Jak Trump ujął to w odniesieniu do autoryzowanych i nieautoryzowanych imigrantów, których chce wydalić: „wydostanie ich będzie krwawą historią”. Jeśli wierzysz w świętość życia ludzkiego, już samo to powinno budzić niepokój.

Ale nawet jeśli koszty moralne cię nie dotyczą, zajmij się kosztami finansowymi; miliardy, które wszyscy płacimy za walkę z wiatrakami. Jest mnóstwo danych nt korzyści imigrantóww tym nieuprawnieni imigranci, dla gospodarki tego kraju; mnóstwo danych o tym, jak przestrzeganie prawa są w porównaniu z obywatelami.

Zatrzymanie i deportacja wszystkich oskarżonych o kradzieże w sklepach to kosztowny i głupi pomysł. Przypadek jednego haniebnego ataku tego nie zmienia.

Nadszedł czas, aby zejść z tej ścieżki donikąd i zamiast tego zainwestować w długo zaniedbywane systemy orzekania roszczeń imigrantów.
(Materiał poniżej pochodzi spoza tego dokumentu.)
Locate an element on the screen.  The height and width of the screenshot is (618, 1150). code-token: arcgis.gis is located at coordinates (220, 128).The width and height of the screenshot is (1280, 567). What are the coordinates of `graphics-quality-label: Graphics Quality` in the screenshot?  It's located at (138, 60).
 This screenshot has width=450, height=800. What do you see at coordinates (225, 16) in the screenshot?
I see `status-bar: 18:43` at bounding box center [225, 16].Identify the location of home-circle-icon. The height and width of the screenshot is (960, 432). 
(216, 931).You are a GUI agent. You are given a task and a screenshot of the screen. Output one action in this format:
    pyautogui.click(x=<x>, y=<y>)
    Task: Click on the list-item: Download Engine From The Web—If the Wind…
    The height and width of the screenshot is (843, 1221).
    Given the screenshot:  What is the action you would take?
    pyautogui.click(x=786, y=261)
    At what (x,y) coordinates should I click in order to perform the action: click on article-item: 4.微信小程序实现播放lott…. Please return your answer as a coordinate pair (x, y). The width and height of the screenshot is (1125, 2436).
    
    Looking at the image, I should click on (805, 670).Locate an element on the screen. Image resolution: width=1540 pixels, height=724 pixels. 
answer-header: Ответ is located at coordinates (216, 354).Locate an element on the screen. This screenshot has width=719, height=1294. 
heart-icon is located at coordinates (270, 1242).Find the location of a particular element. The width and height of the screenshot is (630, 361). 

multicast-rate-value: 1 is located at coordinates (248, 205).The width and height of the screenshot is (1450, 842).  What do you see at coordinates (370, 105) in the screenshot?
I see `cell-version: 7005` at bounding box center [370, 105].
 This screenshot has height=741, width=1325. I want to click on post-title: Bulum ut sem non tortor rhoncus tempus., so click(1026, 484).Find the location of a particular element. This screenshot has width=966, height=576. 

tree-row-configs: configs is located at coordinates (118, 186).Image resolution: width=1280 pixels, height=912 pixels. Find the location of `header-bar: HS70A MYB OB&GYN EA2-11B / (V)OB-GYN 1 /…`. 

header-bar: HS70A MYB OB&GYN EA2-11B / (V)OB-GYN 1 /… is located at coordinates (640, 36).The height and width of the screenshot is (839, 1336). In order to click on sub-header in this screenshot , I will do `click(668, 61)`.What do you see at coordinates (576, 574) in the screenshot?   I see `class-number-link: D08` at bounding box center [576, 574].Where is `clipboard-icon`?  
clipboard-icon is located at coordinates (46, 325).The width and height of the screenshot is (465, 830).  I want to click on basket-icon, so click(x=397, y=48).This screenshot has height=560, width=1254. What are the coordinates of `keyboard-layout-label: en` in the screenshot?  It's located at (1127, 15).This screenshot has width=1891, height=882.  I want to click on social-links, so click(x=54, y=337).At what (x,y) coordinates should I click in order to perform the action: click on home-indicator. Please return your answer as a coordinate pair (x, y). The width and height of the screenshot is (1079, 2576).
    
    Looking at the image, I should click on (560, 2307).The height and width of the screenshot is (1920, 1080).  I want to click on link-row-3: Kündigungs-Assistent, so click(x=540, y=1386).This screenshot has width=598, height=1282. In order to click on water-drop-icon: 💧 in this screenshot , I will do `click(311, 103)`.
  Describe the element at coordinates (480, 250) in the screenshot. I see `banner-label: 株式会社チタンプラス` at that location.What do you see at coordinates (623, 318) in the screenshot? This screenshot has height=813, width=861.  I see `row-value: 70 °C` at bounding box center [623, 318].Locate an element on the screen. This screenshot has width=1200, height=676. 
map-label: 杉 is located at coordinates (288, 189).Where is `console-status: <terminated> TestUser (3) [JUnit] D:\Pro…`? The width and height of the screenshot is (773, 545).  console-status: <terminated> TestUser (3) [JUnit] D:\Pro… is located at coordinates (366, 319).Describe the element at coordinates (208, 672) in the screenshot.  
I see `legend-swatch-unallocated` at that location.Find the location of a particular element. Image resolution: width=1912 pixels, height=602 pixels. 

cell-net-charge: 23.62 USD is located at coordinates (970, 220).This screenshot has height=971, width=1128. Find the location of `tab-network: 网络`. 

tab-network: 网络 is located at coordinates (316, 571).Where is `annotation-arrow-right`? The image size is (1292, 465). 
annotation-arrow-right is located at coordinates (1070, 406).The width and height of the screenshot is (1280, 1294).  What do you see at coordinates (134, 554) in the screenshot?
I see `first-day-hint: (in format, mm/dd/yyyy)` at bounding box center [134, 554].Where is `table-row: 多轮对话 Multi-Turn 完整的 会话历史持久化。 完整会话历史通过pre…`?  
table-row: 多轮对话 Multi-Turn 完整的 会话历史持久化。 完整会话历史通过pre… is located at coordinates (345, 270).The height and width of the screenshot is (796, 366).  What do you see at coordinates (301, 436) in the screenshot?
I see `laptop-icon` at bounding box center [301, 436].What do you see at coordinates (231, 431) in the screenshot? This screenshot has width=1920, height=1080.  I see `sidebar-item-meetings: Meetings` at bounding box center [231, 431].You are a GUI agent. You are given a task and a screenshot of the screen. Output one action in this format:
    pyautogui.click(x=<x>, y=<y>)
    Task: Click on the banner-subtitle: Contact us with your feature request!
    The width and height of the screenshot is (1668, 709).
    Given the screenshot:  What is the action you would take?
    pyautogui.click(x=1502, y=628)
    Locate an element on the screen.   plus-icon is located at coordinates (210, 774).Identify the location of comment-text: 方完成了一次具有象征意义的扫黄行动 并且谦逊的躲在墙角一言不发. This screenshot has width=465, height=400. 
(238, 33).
Biorąc pod uwagę wygórowane koszty deportacja I pozbawienie wolnościpodejście to może być nie tylko bardziej humanitarne, ale ostatecznie tańsze i bezpieczniejsze.

Wkraczamy w drugą prezydenturę Trumpa, a ludzie przygotowują się do walki z polityką, która dehumanizuje, aby chronić istniejące prawa. Walka ta zaczyna się od Partii Demokratycznej, której wielu członków sami skierowało się w stronę autokracji. Nadszedł czas, aby wezwać tych, którzy twierdzą, że nas reprezentują, i zażądać, aby walczyli o to, aby Stany Zjednoczone jako naród imigrantów spełniły swoją mantrę.